新しく世界を作って、そこがどんなに面白い世界であったとしても、ハルヒは満足なんてしないだろう。
向上心が高いとでも言えば聞こえはいいが、要するに現状に不満を抱きがちなのがハルヒだからな。
最近じゃあ自分でなんとか面白くすることを覚え、しかも味を占めちまったようだから、多少はマシなのかもしれないが。
「…嬉しいです」
ぎゅう、と抱きしめられる。
「それくらい考えた上で、僕を選んでくれるんですね」
「…まあ、な」
猛烈に照れ臭いから、今は俺の顔を見ないでもらいたい。
なのに古泉は、妙に心細げに聞いてくる。
「…僕のこと、好きですか?」
そんな声で聞かれたら、お前の顔から目を逸らせないだろうが。
「好きじゃなかったら、こんなことしてないだろ」
分かりきったことを聞くな。
「…分かりきったこと、ですか」
呟いた古泉が、小さく笑う。
「そうですね」
楽しそうに笑いながら、
「僕は、あなたが好きです。いくら言っても足りないくらい、大好きです」
くすぐったい。
「愛してます」
本当にむず痒いくらいに思えるんだが、古泉はやめるつもりなどないらしい。
そんな風に繰り返し何度も愛してるというくせに、古泉は俺にキスさえしてこない。
馬鹿馬鹿しくなるくらい、清らかな関係だ。
それを不満に思わないのは、古泉が無理に我慢しているわけじゃないと分かっているからだろうか。

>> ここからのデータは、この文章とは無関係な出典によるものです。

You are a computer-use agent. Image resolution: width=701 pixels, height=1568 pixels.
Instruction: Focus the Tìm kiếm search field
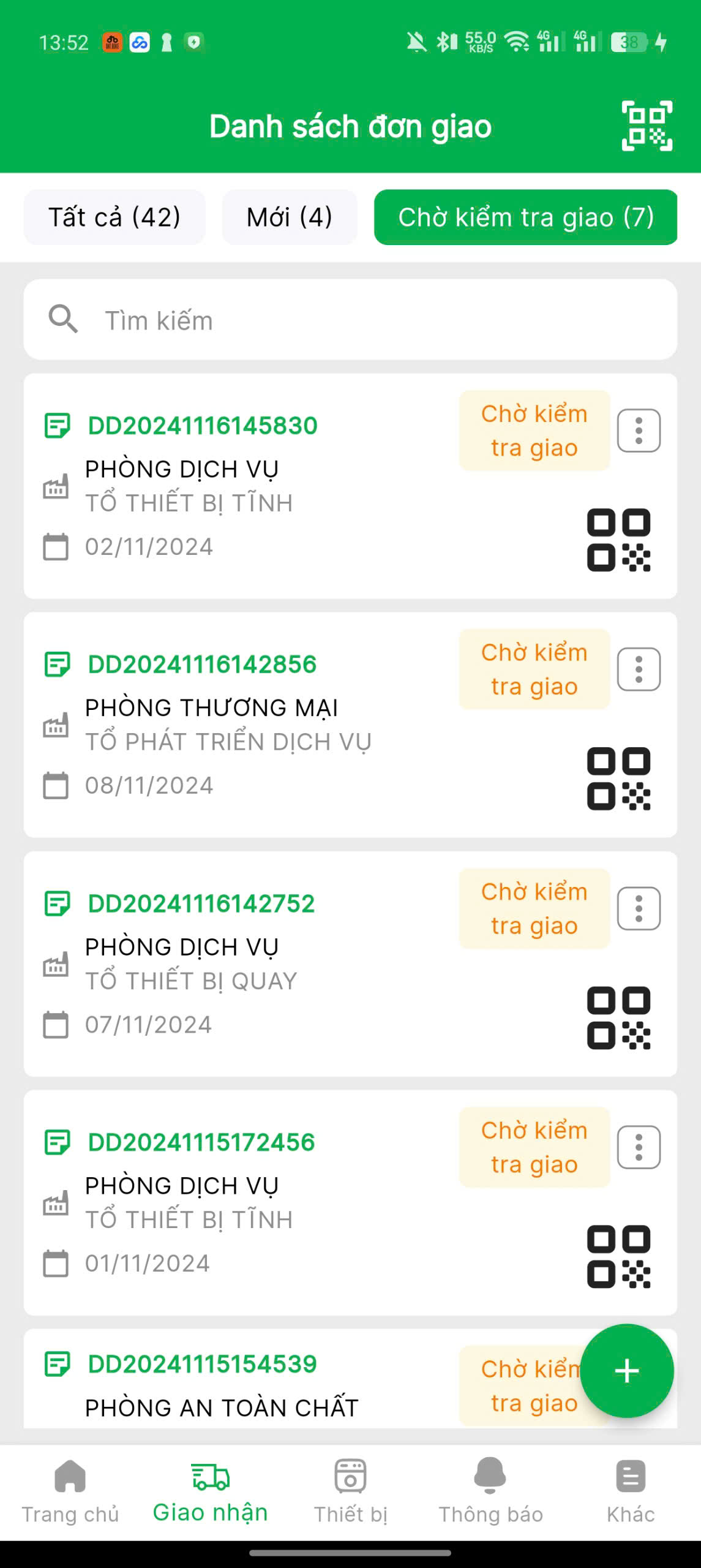367,320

あるいは、こうして体温を感じられるだけで満たされるからかもしれない。
「心の底から、愛してますよ」
余計にくすぐったく感じられる言葉をどうにか止めてやろうと、俺は古泉の顔を覗き込み、
「…愛してるぞ」
と言ってやった。
古泉は面白いくらい真っ赤になり、予定通り黙り込んでくれた。